==== LESETEXT ====

Königin des Käserennens: Willst du mich rollen?
Im englischen Brockworth kullern auch Frauen einen ultrasteilen Hügel herab und einem Käserad hinterher. Flo Early ist eine Rolllegende.
D ie Zeiten, in denen nur Männer unvernünftige, potenziell gesundheitsgefährdende Sportarten betreiben dürfen, sind schon lange vorbei. Seit das erstmals 1826 urkundlich erwähnte „Cheese Rolling on Cooper’s Hill“ im englischen Brockworth im Jahr 1985 zum offiziellen Event wurde, jagen beispielsweise selbstverständlich auch Frauen einem Gloucester-Käse hinterher.
Eine Sekunde Vorsprung bekommt der runde Laib jeweils, dann dürfen sich die Teilnehmer in vier Männer- und einem Frauenrennen an seine Verfolgung machen. Das Problem: Der Austragungsort besteht aus einem Hügel mit fast 50-prozentiger Steigung, auf dem es 180 naturbelassene Meter voller Hubbel und rutschigem Gras bergab geht.
Gewonnen hat, wer den Käse einfängt oder wenigstens zuerst im Ziel ankommt. Ratschläge über Siegesstrategien gibt es viele. Nach dem Start werden sie aber von den meisten offenkundig vergessen, wie Videoaufnahmen von eher kreuz und quer denn geradeaus den Hügel herabpurzelnden Teilnehmern zeigen. Zum Glück verfügt Brockworth über ein altehrwürdiges Rugby-Team, das während der Rennen die Aufgabe hat, unkontrolliert Herumrollende abzufangen.

==== DATENTEIL ====

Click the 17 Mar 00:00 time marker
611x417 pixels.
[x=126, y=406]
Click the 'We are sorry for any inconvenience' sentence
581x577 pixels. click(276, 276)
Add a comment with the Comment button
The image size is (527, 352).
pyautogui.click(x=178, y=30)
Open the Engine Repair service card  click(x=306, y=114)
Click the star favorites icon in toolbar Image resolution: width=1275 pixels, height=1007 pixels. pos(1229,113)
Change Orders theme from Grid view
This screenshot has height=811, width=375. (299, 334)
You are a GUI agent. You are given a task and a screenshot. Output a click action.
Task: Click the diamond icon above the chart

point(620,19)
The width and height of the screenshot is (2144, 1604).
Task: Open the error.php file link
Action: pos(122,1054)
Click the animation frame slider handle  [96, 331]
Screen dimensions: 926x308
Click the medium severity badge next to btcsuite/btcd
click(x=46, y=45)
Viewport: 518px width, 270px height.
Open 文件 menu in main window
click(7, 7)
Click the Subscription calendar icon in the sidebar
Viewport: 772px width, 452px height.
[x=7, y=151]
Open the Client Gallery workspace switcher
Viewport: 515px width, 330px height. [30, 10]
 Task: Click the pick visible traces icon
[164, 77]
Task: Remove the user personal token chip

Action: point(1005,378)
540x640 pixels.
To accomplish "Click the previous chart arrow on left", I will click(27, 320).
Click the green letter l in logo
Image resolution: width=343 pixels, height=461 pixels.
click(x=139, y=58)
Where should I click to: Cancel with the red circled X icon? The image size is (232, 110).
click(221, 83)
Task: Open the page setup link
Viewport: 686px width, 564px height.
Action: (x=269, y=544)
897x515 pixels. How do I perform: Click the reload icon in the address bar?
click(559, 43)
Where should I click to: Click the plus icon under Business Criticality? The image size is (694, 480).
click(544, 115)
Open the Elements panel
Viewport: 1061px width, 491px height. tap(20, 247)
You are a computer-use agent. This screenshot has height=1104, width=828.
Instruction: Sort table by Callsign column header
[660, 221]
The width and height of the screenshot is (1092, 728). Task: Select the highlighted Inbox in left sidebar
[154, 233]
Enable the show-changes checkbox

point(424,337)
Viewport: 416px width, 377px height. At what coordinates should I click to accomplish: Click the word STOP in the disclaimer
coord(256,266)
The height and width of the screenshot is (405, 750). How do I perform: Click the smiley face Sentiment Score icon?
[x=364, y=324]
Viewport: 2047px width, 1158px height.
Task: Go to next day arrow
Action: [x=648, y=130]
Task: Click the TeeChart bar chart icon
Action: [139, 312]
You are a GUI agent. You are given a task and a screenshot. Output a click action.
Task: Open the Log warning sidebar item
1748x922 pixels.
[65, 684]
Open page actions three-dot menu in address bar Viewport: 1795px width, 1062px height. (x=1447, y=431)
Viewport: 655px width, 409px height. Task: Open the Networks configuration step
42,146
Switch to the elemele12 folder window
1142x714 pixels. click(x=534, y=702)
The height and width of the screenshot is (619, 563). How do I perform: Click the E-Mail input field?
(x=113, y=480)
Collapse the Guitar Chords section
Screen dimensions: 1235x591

====

AUFGABENSTELLUNG:
A – Beantworte anhand des Textes über das Käserennen, seit welchem Jahr das „Cheese Rolling on Cooper’s Hill“ ein offizielles Event ist.
B – Führe den Text über das Käserennen in Brockworth im Anschluss an seinen letzten Satz weiter.
Die Zeilen haben mit dem Text über das Käserennen nichts zu tun.

LÖSUNGEN JE AUFGABE:
A – Seit 1985.

B –
Unumstrittene Königin des Käserennens ist Flo Early, die 2008 im Alter von 17 Jahren zum ersten Mal gewann. Sie hatte sich gut vorbereitet und mit Veteranen der Sportart trainiert. Wichtig sei es, möglichst fest mit den Füßen am Boden zu bleiben und leicht rückwärts geneigt zu laufen, sagte sie. Aber das gelang auch ihr nicht immer.
Gebrochenes Schlüsselbein
2019 erklärte Flo Early ihren Rücktritt, nachdem sie trotz eines verstauchten Knöchels zum vierten Mal das Frauenrennen gewonnen hatte. Nun reiche es, sagte die damals 28-Jährige. „Ich habe große Schmerzen, es fühlt sich nicht gut an.“ Im Jahr zuvor hatte sie das Ziel als Erste mit gebrochenem Schlüsselbein erreicht und mit der Erkenntnis, wie sie bilanzierte, nicht unzerbrechlich zu sein.
Dem Käserollen blieb sie verbunden: Als 2022 mit Abby Lampe die erste Amerikanerin gewann, erzählte sie im Interview mit Sports Illustrated, es sei ein unvergesslicher Moment gewesen, von Flo Early geehrt worden zu sein. Lampe habe schon länger am Cheese Roll teilnehmen wollen, sagte sie, „denn ich liebe sportliche Herausforderungen, vor allem wenn sie ein bisschen obskur sind“.
Zur Vorbereitung auf das Rennen sei sie zu Hause in North Carolina „ein paar Hügel heruntergerollt“, aber Cooper’s Hill sei noch viel steiler. Das Renn-Wochenende sei toll gewesen, findet sie. „Ständig haben mich Leute beglückwünscht und wollten ihre Kinder mit mir fotografieren.“ Bis auf ein paar Schrammen und „viel Dreck zwischen den Zähnen“ überstand die Industrie-Ingenieurin das Abenteuer unbeschadet. Den Siegerkäse allein auf die Reise in die USA zu schicken, während Abby Lampe noch ein paar Wochen in Europa bleiben wollte, erwies sich aber als große logistische Herausforderung. Vier Stunden habe das gedauert, berichtete sie.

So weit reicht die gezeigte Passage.